§ EXCERPTED TEXT:
The NOICC identifies the breach as the applicant’s failure to state the personal details of his father on Form 80, contrary to s.101(1) of the Act, and the incorrect answer given, in relation to the father’s death, contrary to s.101(2) of the Act. The Tribunal is mindful that other matters set out above, may indicate that the applicant had given incorrect answers in his application in other respects, in particular, the family composition (his relationship with his sister-in-law and failure to mention some of his siblings). However, while these may be relevant to the assessment of the applicant’s overall credibility or show other instances of non-compliance, these matters were not specified in the NOICC and cannot form the basis of the cancellation. The Tribunal acknowledges that the delegate may choose to issue a further NOICC in relation to these matters in the future.

Stored records:
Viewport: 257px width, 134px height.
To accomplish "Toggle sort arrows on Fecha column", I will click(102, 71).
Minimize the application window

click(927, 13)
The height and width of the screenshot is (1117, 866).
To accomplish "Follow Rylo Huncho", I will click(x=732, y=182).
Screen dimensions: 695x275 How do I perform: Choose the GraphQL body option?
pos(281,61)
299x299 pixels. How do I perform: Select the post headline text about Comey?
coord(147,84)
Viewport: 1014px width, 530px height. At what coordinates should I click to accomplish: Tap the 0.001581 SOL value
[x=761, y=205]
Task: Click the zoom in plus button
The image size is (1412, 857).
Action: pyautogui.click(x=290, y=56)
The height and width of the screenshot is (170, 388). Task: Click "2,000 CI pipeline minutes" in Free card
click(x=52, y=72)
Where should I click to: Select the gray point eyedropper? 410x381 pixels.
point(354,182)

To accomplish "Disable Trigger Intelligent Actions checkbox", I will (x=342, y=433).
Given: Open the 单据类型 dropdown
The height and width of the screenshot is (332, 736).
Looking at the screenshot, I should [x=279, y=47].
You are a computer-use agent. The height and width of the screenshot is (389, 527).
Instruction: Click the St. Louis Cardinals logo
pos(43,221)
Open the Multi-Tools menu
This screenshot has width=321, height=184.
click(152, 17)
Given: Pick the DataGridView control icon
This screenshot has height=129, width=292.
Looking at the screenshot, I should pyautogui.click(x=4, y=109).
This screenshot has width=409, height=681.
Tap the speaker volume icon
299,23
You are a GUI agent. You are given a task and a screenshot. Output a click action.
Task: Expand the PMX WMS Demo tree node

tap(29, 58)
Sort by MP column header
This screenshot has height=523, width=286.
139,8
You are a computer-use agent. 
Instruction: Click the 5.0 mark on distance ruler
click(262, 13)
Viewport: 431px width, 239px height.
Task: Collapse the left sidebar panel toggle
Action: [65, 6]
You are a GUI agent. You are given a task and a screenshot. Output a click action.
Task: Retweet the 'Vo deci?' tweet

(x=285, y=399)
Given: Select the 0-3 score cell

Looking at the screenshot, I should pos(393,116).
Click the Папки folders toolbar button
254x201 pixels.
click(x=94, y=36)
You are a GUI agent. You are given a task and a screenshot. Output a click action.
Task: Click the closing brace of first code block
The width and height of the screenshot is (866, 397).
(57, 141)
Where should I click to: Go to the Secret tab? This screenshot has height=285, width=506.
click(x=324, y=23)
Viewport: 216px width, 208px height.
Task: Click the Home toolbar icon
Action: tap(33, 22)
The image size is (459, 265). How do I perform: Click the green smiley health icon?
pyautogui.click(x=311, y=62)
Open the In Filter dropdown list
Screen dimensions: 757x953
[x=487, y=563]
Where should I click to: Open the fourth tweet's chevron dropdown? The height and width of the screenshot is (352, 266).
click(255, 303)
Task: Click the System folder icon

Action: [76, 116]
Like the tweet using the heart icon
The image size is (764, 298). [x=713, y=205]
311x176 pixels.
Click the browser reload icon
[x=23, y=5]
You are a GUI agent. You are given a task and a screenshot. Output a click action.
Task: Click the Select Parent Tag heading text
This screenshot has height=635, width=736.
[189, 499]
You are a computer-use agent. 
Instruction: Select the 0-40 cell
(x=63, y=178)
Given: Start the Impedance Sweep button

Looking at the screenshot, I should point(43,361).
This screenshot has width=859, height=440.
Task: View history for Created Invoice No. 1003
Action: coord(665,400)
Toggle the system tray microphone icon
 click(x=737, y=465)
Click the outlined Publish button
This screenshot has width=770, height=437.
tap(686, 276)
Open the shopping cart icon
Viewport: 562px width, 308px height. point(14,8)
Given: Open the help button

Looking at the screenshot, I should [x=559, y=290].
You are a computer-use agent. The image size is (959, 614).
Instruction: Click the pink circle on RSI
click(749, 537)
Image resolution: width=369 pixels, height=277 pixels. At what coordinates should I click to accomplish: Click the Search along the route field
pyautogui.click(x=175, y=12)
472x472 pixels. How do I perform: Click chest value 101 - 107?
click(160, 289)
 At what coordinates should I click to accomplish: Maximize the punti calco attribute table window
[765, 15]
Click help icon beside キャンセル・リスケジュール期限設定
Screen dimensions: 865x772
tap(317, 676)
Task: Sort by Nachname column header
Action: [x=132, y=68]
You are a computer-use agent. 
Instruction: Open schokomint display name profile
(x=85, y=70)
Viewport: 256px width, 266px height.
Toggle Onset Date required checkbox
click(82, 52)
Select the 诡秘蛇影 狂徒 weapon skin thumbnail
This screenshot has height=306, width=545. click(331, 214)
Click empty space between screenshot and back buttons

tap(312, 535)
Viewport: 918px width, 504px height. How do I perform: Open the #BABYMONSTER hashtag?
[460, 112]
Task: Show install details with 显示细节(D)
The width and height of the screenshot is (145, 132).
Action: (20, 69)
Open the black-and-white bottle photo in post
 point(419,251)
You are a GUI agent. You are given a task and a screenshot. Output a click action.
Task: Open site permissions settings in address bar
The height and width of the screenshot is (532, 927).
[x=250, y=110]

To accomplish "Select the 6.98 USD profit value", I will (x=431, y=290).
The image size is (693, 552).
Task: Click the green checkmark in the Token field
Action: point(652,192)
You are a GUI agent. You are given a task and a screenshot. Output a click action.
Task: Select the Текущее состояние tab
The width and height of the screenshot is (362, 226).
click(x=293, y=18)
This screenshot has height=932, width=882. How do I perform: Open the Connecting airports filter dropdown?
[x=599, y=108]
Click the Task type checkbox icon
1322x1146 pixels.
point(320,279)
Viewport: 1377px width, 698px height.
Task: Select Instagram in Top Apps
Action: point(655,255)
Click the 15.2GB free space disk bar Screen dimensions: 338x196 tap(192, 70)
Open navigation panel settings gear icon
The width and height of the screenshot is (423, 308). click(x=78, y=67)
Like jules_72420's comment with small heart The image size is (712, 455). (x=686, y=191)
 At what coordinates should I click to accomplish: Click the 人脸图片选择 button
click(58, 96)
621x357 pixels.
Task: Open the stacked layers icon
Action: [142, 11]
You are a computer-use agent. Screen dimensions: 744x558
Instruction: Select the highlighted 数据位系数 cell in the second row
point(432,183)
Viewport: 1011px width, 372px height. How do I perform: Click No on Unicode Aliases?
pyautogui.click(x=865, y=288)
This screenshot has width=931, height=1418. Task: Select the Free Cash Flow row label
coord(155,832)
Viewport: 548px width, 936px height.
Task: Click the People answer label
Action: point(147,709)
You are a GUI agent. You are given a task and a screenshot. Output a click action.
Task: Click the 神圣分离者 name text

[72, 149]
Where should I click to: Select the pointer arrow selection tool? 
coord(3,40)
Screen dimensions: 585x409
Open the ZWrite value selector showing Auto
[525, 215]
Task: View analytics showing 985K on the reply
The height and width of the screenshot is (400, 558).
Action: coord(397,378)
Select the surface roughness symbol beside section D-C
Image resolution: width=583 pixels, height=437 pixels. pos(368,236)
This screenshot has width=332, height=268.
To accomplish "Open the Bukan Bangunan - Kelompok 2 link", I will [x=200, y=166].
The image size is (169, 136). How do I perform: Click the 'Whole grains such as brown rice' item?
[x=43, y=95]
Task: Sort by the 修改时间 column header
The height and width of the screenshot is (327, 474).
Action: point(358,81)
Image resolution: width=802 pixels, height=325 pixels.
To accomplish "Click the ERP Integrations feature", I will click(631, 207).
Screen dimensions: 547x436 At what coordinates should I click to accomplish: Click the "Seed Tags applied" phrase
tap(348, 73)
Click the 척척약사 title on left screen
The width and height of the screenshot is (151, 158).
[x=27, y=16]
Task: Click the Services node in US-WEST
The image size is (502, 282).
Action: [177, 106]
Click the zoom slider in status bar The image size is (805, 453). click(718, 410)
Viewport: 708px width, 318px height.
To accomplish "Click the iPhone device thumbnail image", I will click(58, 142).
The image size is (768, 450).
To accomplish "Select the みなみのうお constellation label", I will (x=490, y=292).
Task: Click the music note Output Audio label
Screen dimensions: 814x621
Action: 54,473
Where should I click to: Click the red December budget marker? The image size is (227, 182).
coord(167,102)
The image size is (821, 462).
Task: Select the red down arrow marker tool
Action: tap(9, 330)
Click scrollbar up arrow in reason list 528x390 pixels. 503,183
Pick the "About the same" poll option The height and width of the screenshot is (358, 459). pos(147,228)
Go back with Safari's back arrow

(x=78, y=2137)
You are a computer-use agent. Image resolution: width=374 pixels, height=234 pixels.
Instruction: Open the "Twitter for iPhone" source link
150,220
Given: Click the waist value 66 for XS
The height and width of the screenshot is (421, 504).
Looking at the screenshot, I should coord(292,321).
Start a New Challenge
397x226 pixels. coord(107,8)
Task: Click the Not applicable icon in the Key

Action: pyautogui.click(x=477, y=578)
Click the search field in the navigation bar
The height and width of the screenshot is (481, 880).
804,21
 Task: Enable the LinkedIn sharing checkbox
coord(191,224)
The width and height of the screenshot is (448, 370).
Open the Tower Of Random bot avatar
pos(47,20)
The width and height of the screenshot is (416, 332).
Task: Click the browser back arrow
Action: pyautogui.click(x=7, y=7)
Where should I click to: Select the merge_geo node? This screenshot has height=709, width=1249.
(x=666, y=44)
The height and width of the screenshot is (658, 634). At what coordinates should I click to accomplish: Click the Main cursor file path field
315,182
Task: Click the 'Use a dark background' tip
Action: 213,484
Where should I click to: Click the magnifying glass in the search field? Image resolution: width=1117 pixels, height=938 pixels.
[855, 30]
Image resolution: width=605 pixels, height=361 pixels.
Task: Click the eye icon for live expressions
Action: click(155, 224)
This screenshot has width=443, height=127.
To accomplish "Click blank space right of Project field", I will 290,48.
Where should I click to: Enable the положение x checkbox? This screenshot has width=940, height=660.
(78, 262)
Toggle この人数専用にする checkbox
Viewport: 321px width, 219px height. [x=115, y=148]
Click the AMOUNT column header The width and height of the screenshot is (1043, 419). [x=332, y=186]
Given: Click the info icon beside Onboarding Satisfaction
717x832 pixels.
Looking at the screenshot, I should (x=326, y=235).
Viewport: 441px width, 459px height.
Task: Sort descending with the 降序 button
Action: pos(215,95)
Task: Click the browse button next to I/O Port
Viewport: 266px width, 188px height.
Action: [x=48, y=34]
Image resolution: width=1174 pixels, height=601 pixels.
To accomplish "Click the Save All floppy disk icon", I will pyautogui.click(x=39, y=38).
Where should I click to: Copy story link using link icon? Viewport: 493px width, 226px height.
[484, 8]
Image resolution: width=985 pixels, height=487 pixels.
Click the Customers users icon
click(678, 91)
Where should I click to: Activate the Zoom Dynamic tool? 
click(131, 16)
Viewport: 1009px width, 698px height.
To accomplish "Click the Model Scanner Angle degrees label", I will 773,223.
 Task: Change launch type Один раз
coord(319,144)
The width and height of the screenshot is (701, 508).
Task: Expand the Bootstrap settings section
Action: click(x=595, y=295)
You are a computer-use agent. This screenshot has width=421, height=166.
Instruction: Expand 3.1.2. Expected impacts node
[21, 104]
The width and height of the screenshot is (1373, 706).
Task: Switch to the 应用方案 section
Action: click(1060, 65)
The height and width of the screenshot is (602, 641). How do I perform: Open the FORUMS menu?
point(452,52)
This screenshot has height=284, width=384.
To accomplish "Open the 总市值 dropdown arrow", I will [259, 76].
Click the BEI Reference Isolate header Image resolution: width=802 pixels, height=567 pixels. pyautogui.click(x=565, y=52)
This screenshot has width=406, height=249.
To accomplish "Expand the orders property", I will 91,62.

§ QUESTIONS ON THE MATERIAL:
A) Write out the part of the tribunal excerpt from "The NOICC identifies" to "in the future.".
B) In the tribunal excerpt, which provision of the Act does the applicant's failure to state his father's personal details on Form 80 contravene?
C) Rewrite the tribunal excerpt's paragraph beginning "The NOICC identifies the breach" as a short list of its main points.

§ YOUR WRITTEN ANSWERS:
A)
The NOICC identifies the breach as the applicant’s failure to state the personal details of his father on Form 80, contrary to s.101(1) of the Act, and the incorrect answer given, in relation to the father’s death, contrary to s.101(2) of the Act. The Tribunal is mindful that other matters set out above, may indicate that the applicant had given incorrect answers in his application in other respects, in particular, the family composition (his relationship with his sister-in-law and failure to mention some of his siblings). However, while these may be relevant to the assessment of the applicant’s overall credibility or show other instances of non-compliance, these matters were not specified in the NOICC and cannot form the basis of the cancellation. The Tribunal acknowledges that the delegate may choose to issue a further NOICC in relation to these matters in the future.

B) Section 101(1) of the Act.

C)
- The NOICC identifies two breaches:
  - The applicant did not state his father's personal details on Form 80, contrary to s.101(1) of the Act.
  - He gave an incorrect answer about his father's death, contrary to s.101(2).
- Other matters may show further incorrect answers, especially about family composition. These include his relationship with his sister-in-law and his failure to mention some siblings.
- Those matters may bear on his overall credibility or show other non-compliance. They were not specified in the NOICC, so they cannot form the basis of the cancellation.
- The delegate may issue a further NOICC about those matters in the future.